There are, however, a couple of critiques which are perhaps implicit from Feuerbach’s writing (and Freud and Marx) which need to be brought out.
Firstly, the mystics have not been terribly successful in communicating their viewpoint to the masses or in persuading the masses that they should become mystics themselves. If they had been, we would not now see a major proportion of Christianity sold on the ideas that the gospel is equivalent to “Christ died as a payment for our sins and you need to accept that” or that religion is primarily about life after death. We would not see a predominant God-concept of a wrathful God whose primary raison d’être was to punish (or at least exclude) us for not being perfect. We might ask “what good is the mystic’s perspective if the predominant God-concept is so different from theirs?”
Of course, it isn’t an easily communicated viewpoint, given that mysticism and rational analysis are not particularly compatible with each other, and there is no widely acknowledged technique which can reliably make someone a mystic if they haven’t already had some mystical experience.(ii)
Secondly, to quote Feuerbach again, “God is the explanation for the unexplainable which explains nothing because it explains everything without distinction — he is the night of theory, nonetheless making everything clear to the mind by removing any measure of darkness and extinguishing the light of discriminating comprehension — the not-knowing which solves all doubts by repudiating them, which knows everything because it knows nothing in particular and because all things which impress reason are nothing to religion, lose their identity and are nil in God’s eye. The night is the mother of religion”

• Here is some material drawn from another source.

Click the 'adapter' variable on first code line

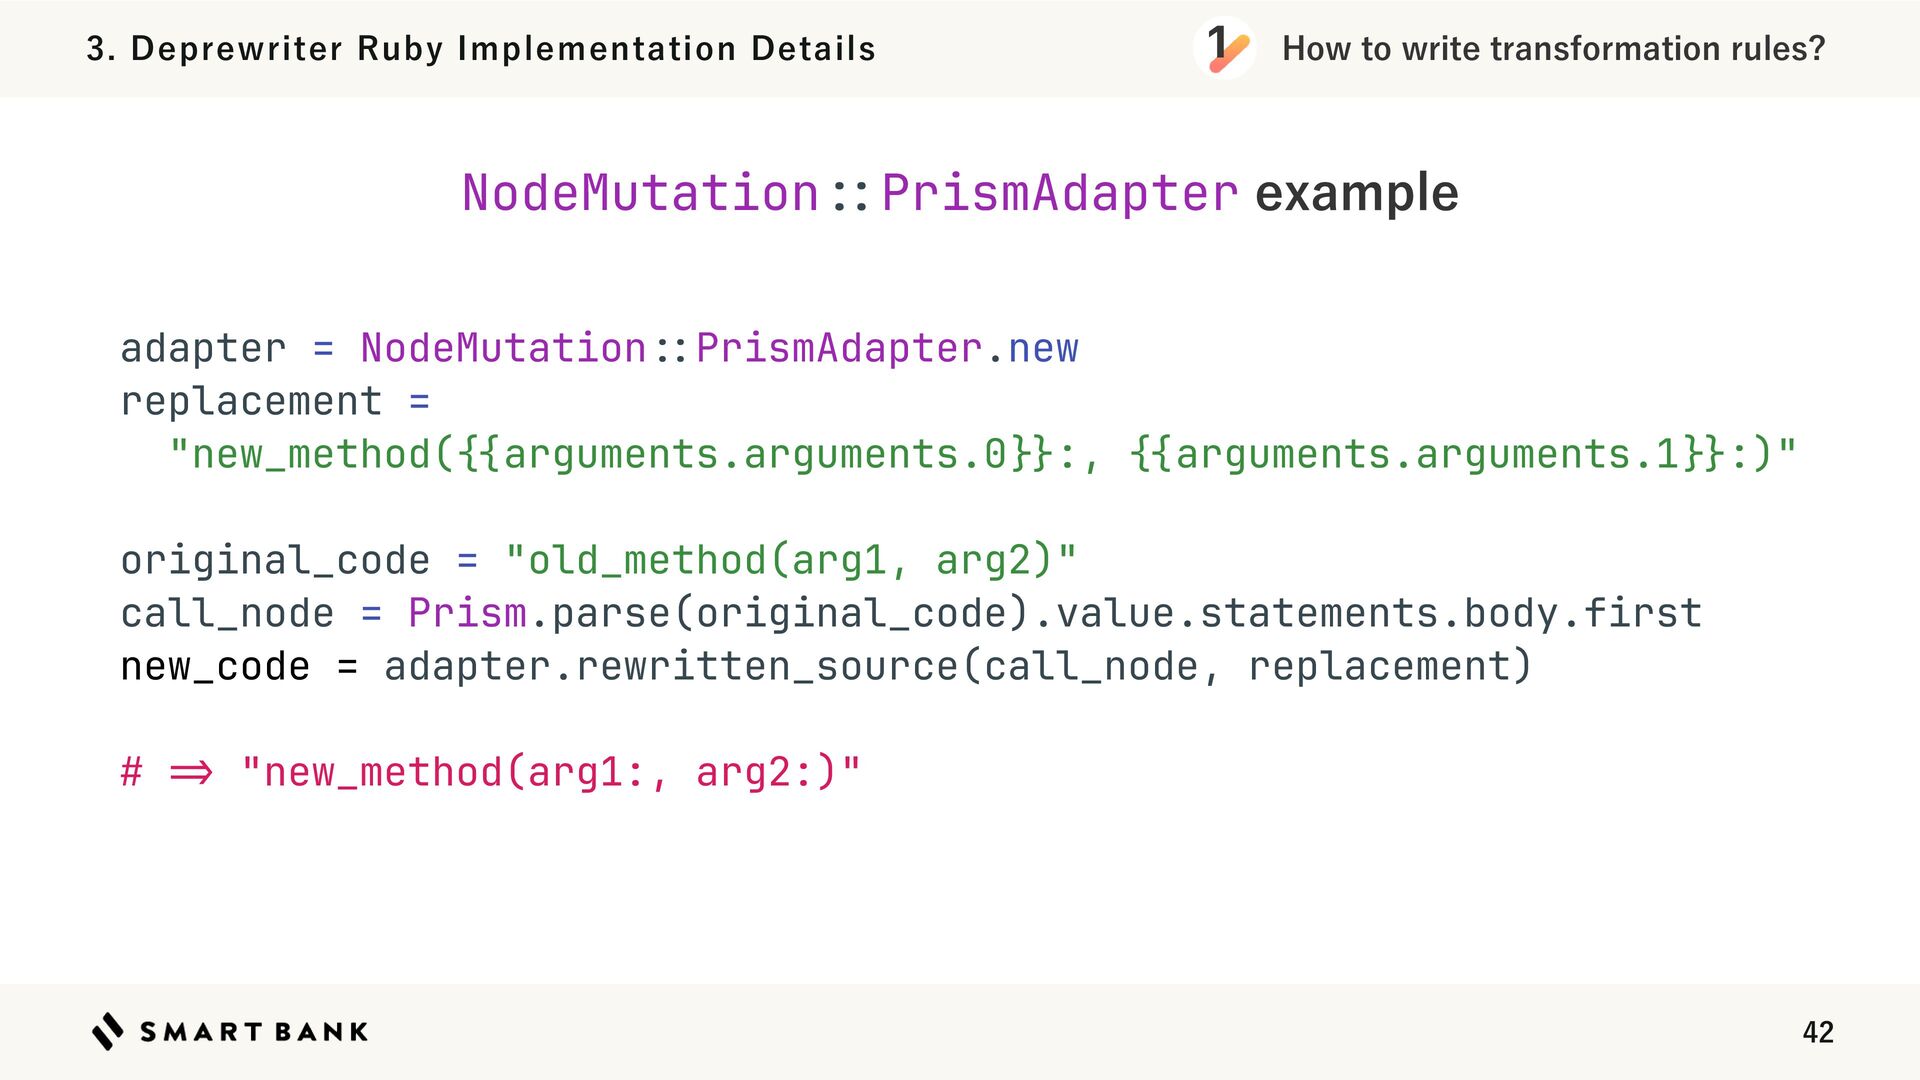203,348
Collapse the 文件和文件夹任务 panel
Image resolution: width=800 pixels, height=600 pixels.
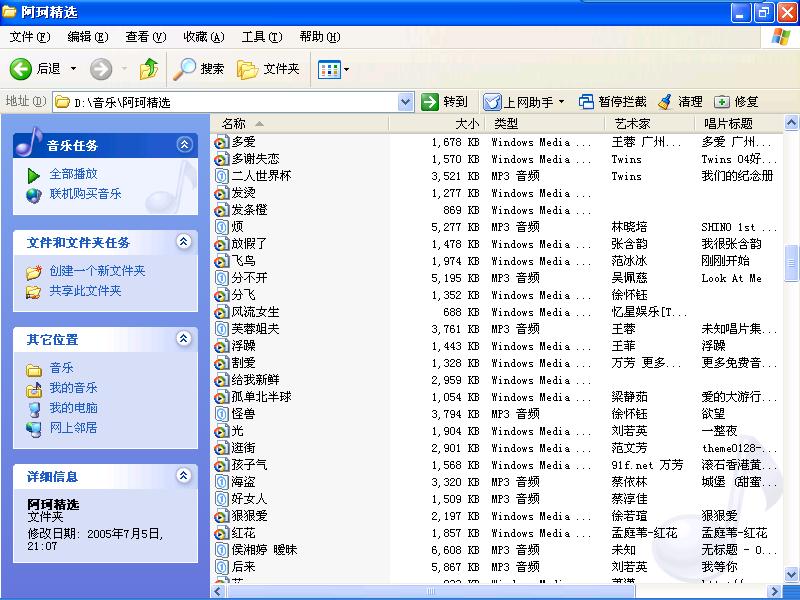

There is an ever-present problem with the basis of human comprehension, which operates primarily by contrasting or comparing two things, when a quality is said to be universal – if it is, it offers no way of contrast with any other quality, and it is not unreasonable to say that if everything is x, then nothing is x. Mysticism is, frankly, incompatible with reductive analysis; the easiest way to terminate an incipient mystical experience is to start analysing it.
But then, it is a feature of reductive analysis that it tends to destroy the thing analysed. Once I have fully dissected a goat, it is no longer a goat, but a heap of meat, bone, hair and sinew. There is, however, something to be said for just observing the goat – and in the process, perhaps finding that it is able to traverse the face of a dam…
The unifying factor between the Masters of Suspicion seems to me to be that they think they have found the reason for religion. In other words, they have a metanarrative which they prefer to the traditional one. Feuerbach is, in essence, saying that the Mystical viewpoint is such a metanarrative.
But perhaps, just perhaps, it’s just saying “you can see things like this…”?
One other thing regarding the “everything is x so nothing is x” view; that would probably apply to pantheism, which equates God with the material universe. Most mystics are, however, panentheists, who hold that the material universe exists within God, but is not all that God is. I’m minded of the trick used in science and mathematics, where in order to examine something all-pervading, you adopt a viewpoint which is at least notionally outside the scope of the thing studied.
Are we panentheists rather than pantheists merely because we need some way of standing outside the universe? Perhaps. Does it matter?
Meh.
- (i) This may be a good and sufficient reason for declaring that God is Love, despite any misgivings we may have on the subject…
- (ii) Although you can induce something at least very similar to mystical experience via the use of certain drugs or via electromagnetic stimulation, such experiences are transitory and I am not aware of any studies indicating that they can be built on in the way other mystical experience can be.